Was aber alle wissen: „Wenn der Platz nicht voll ist, kommt keiner mehr“. Zu befürchten ist hier eine Abwärtsspirale, die am Ende nicht nur das Abschaffen einer einzelnen Tradition, sondern zum Ende des Volks- und Schützenfestes in seiner heutigen Form führen könnte.

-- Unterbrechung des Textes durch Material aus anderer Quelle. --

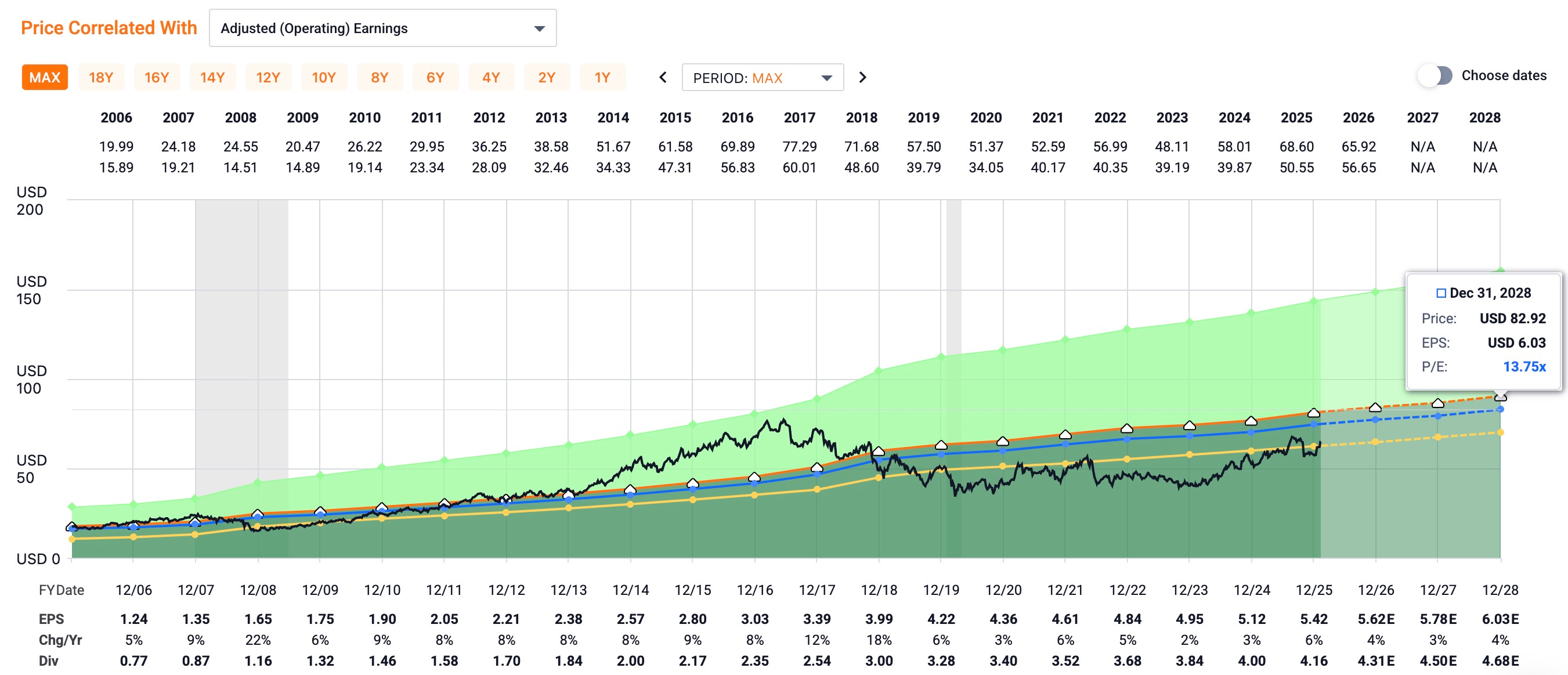Click yellow dividend point at 12/28
The image size is (1568, 675).
tap(1500, 433)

„Es ist ein gesamtgesellschaftliches Problem“, sagte Christian July, Vorsitzender des Club Germania. Das Publikum werde älter, der Verein hat Nachwuchssorgen. Damit stehe Burgdorf aber nicht alleine da: In Hannover seien es zwei Handvoll von Jungschützen, „die nicht von den Eltern zum Besuch des Schützenfestes gezwungen wurden“, verglich er. „Wir müssen die Kuh vom Eis bekommen – aber heute lösen wir dieses Problem hier nicht mehr“, so sein nüchternes Fazit.

Weitere Änderungen

Was die Veränderungen der Traditionen angeht: Die Kinder- und Königsprogramme stehen vor Veränderungen. Der Kindernachmittag soll vom Donnerstag auf den Freitag verlegt werden und am Freitag geht es für die Schützen eine Stunde später los. Das Wegbringen des Kinder- und Jungschützenkönigs bleibe erhalten – noch.

Zumindest bei den Bier- und Eintrittspreisen gibt es Stabilität: Sie bleiben wie im Vorjahr. Das 0,3 Bier kostet 4 Euro, die Lütje Lage 1,50 Euro und der Eintritt am Freitag und Sonnabend beträgt weiterhin fünf Euro.

Ob das Burgdorfer Volks- und Schützenfest in Zukunft jährlich, im Zwei-Jahres-Rhythmus oder überhaupt noch gefeiert werden kann, bleibt offen. Andreas Harre brachte es auf den Punkt: „Wenn wir eine Lösung hätten, würden wir sie sofort umsetzen.“ Auch könne mit anderen Burgdorfer Schützenvereinen gemeinsam gefeiert werden. Bisher stehen allerdings hinter der Traditionsveranstaltung mehr Fragen als Antworten.

Neue Pächterin des Schützenheims

Und etwas Freudiges gab es aber dann doch noch: Mehrere Mitglieder konnten für langjährige Mitgliedschaft durch den Verein ausgezeichnet werden. Zudem bekommt das Schützenheim einen neuen Pächter. Nachdem Kerstin Schneider den Pachtvertrag aufgekündigt hatte, konnte mit Karina Bähre eine Nachfolgerin gefunden werden. Sie ist den Schützen und Schützenheim-Besuchern keine Unbekannte: Sie arbeitet bereits seit 15 Jahren im Team von Kerstin Schneider. Karina Bähre wird am 1. November 2025 offiziell die Leitung übernehmen. „Du und dein Team werdet euren Weg schon machen“, blickt Jörg Hoppe zuversichtlich in die Zukunft.